(Stored items)
--- START ---

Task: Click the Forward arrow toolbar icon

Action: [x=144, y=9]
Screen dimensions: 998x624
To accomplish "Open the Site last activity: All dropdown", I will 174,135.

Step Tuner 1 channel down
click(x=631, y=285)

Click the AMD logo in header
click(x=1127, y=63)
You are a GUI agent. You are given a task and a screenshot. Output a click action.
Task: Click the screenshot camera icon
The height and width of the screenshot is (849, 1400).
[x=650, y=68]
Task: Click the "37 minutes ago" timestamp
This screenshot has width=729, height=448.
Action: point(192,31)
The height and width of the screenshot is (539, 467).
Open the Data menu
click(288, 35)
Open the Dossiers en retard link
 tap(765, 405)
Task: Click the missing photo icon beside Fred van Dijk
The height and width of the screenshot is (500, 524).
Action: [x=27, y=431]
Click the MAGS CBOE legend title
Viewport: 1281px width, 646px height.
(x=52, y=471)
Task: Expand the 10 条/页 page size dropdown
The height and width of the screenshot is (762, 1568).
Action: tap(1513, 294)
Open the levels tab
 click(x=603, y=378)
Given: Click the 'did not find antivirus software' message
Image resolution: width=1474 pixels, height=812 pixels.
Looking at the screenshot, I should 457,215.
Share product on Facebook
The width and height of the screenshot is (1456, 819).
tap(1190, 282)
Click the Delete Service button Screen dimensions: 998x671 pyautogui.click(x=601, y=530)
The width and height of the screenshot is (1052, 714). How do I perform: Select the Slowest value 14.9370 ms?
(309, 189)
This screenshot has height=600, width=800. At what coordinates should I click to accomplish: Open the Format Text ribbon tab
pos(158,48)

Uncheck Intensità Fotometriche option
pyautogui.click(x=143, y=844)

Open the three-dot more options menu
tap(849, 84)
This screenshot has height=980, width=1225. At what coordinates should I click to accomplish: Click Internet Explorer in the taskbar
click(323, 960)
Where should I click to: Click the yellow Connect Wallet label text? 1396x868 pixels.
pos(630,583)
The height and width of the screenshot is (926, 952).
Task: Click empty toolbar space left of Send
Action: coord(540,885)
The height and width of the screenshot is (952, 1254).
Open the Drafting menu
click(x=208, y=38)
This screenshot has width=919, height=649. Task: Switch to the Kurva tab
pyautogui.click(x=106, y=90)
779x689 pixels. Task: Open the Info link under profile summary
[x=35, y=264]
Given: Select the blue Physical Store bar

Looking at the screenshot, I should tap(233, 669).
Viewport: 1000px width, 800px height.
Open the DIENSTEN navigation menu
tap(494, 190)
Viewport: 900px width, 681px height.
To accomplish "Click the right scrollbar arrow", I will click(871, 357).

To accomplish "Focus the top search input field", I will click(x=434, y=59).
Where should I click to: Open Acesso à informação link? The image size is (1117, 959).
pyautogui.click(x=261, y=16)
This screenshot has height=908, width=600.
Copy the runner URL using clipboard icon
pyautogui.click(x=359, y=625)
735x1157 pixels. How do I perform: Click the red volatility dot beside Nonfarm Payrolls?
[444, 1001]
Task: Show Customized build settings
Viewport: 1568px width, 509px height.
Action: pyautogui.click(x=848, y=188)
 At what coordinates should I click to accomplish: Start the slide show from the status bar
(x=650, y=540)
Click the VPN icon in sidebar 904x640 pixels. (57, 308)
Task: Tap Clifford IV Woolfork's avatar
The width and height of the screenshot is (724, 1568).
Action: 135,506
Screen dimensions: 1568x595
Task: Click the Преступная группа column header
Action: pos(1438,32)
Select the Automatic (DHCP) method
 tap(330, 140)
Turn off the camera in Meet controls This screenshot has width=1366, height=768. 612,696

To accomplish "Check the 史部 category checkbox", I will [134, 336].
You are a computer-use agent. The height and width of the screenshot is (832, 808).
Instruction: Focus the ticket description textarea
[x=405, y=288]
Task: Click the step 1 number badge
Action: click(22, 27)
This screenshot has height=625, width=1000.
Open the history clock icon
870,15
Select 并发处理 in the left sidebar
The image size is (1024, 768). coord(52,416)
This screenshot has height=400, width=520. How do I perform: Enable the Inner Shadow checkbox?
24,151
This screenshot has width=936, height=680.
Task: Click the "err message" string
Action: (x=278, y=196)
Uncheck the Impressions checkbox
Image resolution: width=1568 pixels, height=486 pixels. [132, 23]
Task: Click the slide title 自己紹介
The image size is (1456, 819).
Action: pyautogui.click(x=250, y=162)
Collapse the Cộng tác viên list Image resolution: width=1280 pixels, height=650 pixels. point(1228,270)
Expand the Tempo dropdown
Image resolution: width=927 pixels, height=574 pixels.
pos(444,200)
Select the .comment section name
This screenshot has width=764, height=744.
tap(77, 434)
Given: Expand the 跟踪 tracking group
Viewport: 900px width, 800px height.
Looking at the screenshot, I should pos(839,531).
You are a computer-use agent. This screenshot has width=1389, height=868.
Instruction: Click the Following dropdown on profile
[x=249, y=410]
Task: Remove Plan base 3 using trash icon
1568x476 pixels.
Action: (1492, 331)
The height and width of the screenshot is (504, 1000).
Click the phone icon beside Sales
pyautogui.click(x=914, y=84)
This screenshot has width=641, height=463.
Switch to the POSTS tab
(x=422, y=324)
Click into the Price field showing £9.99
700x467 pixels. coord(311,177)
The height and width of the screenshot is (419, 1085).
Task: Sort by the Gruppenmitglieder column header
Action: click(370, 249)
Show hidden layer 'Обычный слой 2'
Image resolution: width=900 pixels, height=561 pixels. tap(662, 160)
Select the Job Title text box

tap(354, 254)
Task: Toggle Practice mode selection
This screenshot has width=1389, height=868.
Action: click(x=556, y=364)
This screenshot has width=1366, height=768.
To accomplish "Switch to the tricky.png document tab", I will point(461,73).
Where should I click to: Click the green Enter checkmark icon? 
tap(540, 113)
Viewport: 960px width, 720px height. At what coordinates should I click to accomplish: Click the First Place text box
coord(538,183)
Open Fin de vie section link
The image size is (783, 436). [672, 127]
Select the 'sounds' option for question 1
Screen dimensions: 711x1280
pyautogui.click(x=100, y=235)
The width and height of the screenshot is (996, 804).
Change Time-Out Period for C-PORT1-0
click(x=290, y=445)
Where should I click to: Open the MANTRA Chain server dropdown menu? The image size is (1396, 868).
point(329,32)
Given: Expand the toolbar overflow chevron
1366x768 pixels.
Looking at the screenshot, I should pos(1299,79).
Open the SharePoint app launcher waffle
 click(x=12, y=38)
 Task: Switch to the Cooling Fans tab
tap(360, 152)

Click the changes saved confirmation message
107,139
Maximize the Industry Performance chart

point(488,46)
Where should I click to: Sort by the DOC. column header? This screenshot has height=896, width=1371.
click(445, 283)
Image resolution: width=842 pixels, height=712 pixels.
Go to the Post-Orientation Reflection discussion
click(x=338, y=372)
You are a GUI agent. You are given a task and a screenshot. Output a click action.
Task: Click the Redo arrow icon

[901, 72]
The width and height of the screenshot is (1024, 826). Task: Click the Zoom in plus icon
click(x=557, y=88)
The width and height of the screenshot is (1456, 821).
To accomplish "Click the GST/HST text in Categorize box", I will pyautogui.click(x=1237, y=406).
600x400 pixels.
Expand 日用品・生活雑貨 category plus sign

--- END ---

TASK STATEMENT: Keep only those lines of the records that hold "will", and return them.

ANSWER BOX:
To accomplish "Open the Site last activity: All dropdown", I will 174,135.
To accomplish "Click the right scrollbar arrow", I will click(871, 357).
To accomplish "Focus the top search input field", I will click(x=434, y=59).
To accomplish "Check the 史部 category checkbox", I will [134, 336].
To accomplish "Switch to the tricky.png document tab", I will point(461,73).
To accomplish "Click the GST/HST text in Categorize box", I will pyautogui.click(x=1237, y=406).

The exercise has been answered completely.